9. La SC de la reivindicación 6, en que el dominio de unión de células diana está compuesto por las cadenas alfa y beta o gamma y delta de un receptor de células T (TCR) o sus fragmentos, en que estos restos de unión derivados de TCR reconocen y se unen a péptidos presentados por complejos de proteínas de clase I y II de antígenos de leucocitos humanos (HLA), preferentemente péptidos virales, péptidos derivados de proteínas como la familia EGFR, survivina, familia de proteínas de caja del grupo de movilidad elevada de tipo sry (SOX), antígenos asociados a melanoma, preferentemente antígeno NY-ESO-1 de cáncer autoinmunógeno/testículos, miembros de la familia de antígenos de melanoma MAGE A, el antígeno preferentemente expresado en melanoma PRAME, los antígenos asociados a leucemia, preferentemente gen 1 de tumor de Wilms WT1 o en que el resto de unión de células diana comprende ligandos para proteínas y complejos de proteínas, preferentemente receptores de citoquinas, preferentemente receptor de IL-13, ligandos del receptor NKG2D, ligandos de los miembros de la familia EGFR o TCRs autorreactivos.

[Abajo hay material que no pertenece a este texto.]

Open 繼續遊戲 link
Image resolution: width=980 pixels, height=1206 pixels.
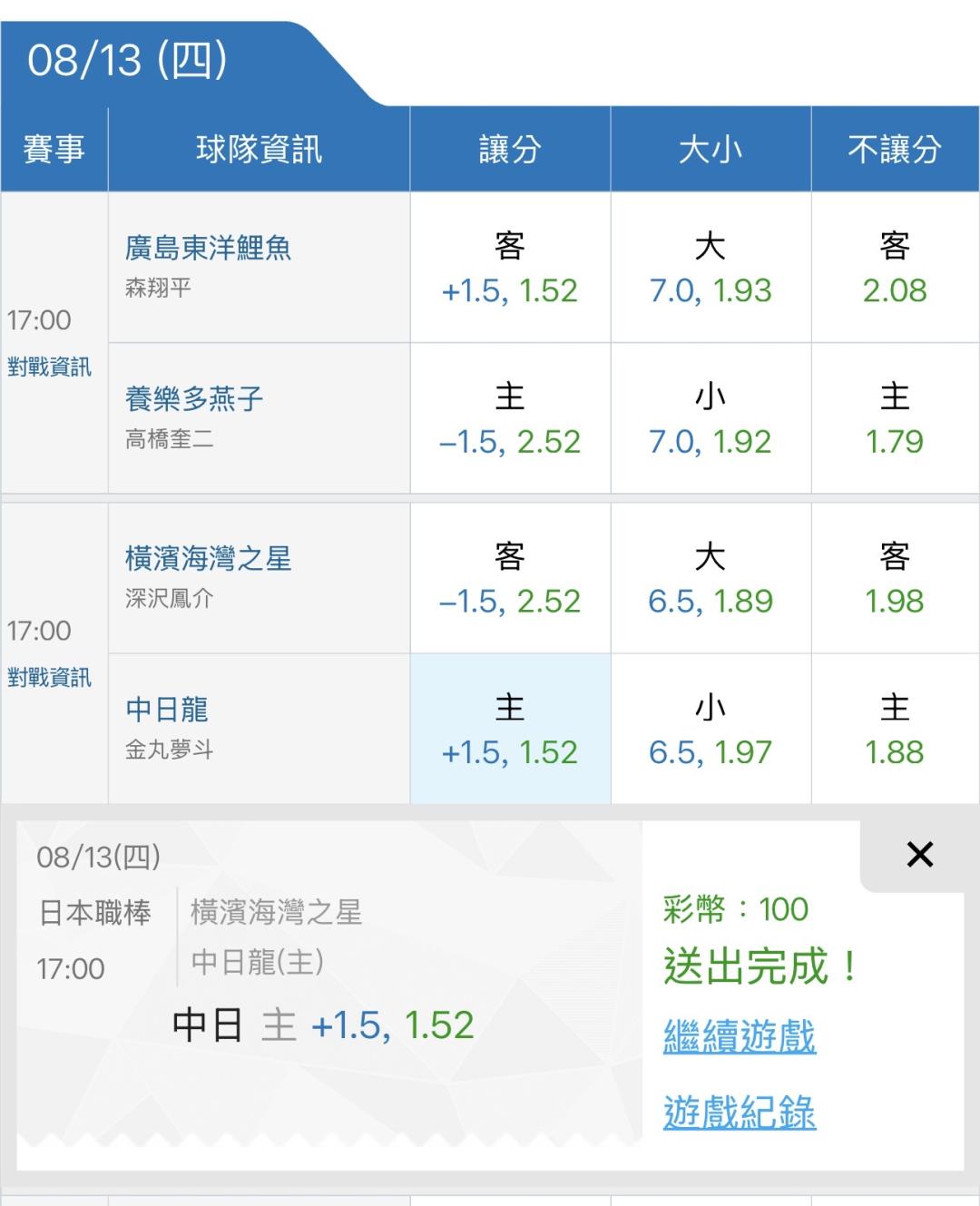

10. La SC de cualquiera de las reivindicaciones 1 a 9, en que las SCs son células madre mesenquimales (MSCs), preferentemente MSCs humanas (hMSCs).

11. Un método para preparar una SC de la reivindicación 1 a 9, en que el método comprende introducir en una SC un cDNA que codifica el anticuerpo multiespecífico y un cDNA que codifica un ligando coestimulador de células T humanas.

12. Una composición farmacéutica, que comprende la SC de una cualquiera de las reivindicaciones 1 a 9.

13. La composición farmacéutica de la reivindicación 12, que comprende adicionalmente un vehículo farmacéuticamente aceptable.